Testo estratto>
%%

La guerra delle nomine col rivale Di Maio
Nel caso specifico l'intervento del governo sulla legge 124 sarebbe stato motivato dalla necessità di prorogare la scadenza del prefetto Mario Parente a capo dell'Aisi, nominato da Renzi nel 2016 per due anni e rinnovato nell'incarico dal Conte 1 per altri due, in scadenza cioè quest'anno. Con la pandemia Conte gli aveva rinnovato all'ultimo tuffo e per decreto l'incarico per un altro anno, ma la Corte dei conti aveva bocciato l'inusuale procedura. Da qui la necessità di modificare la procedura stabilita dalla 124 introducendo il rinnovo discrezionale. Ma è evidente che un simile intervento di sottobanco e a gamba tesa, che stravolge una legge delicata come questa sulle nomine dei servizi segreti, senza prima consultare come di prassi l'opposizione parlamentare e il Copasir, ha delle motivazioni e una portata ben più vaste che quella di assicurare la continuità di un singolo direttore di agenzia come Parente che, ricordiamolo, è indagato per false informazioni nell'inchiesta per mafia sull'ex presidente di Confindustria Sicilia, Antonello Montante.

%%

Il compito>
Elenca tutte le persone indicate per nome nel testo estratto sulla guerra delle nomine.

Dati raccolti
%%

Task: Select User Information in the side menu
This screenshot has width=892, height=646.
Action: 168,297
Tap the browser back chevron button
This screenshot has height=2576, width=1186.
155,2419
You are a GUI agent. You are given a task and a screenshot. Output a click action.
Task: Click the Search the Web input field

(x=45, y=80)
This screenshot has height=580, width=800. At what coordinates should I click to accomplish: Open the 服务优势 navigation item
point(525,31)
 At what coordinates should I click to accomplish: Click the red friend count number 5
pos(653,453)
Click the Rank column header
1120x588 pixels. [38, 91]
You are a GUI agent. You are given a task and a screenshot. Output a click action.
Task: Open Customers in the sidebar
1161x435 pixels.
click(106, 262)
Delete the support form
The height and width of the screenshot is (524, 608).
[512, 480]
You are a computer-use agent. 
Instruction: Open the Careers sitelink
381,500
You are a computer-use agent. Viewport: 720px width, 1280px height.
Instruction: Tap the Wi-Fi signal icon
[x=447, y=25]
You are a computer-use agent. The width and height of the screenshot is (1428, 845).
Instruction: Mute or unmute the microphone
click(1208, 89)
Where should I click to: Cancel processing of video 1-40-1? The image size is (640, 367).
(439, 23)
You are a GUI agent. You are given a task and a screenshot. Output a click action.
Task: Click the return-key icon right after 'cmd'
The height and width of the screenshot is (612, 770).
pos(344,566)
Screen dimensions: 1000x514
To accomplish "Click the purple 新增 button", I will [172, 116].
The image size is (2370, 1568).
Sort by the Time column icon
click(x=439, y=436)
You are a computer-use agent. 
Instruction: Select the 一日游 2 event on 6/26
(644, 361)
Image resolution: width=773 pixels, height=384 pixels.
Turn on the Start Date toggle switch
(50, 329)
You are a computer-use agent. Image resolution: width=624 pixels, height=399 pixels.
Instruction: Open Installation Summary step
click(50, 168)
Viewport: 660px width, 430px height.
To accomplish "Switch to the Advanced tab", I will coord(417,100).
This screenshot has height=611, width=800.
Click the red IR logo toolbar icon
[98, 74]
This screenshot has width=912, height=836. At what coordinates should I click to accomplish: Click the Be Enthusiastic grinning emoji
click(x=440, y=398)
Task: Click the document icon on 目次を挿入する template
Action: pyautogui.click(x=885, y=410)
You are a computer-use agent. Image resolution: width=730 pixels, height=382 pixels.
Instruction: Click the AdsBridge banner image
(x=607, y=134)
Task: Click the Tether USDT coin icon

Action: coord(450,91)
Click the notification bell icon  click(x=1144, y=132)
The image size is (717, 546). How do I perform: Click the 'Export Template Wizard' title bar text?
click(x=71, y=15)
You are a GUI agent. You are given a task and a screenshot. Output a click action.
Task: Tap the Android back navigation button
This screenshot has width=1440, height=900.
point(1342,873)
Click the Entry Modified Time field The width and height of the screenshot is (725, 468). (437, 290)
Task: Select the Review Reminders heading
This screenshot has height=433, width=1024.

%%

Risposta all'esercizio>
Di Maio, Mario Parente, Renzi, Conte, Antonello Montante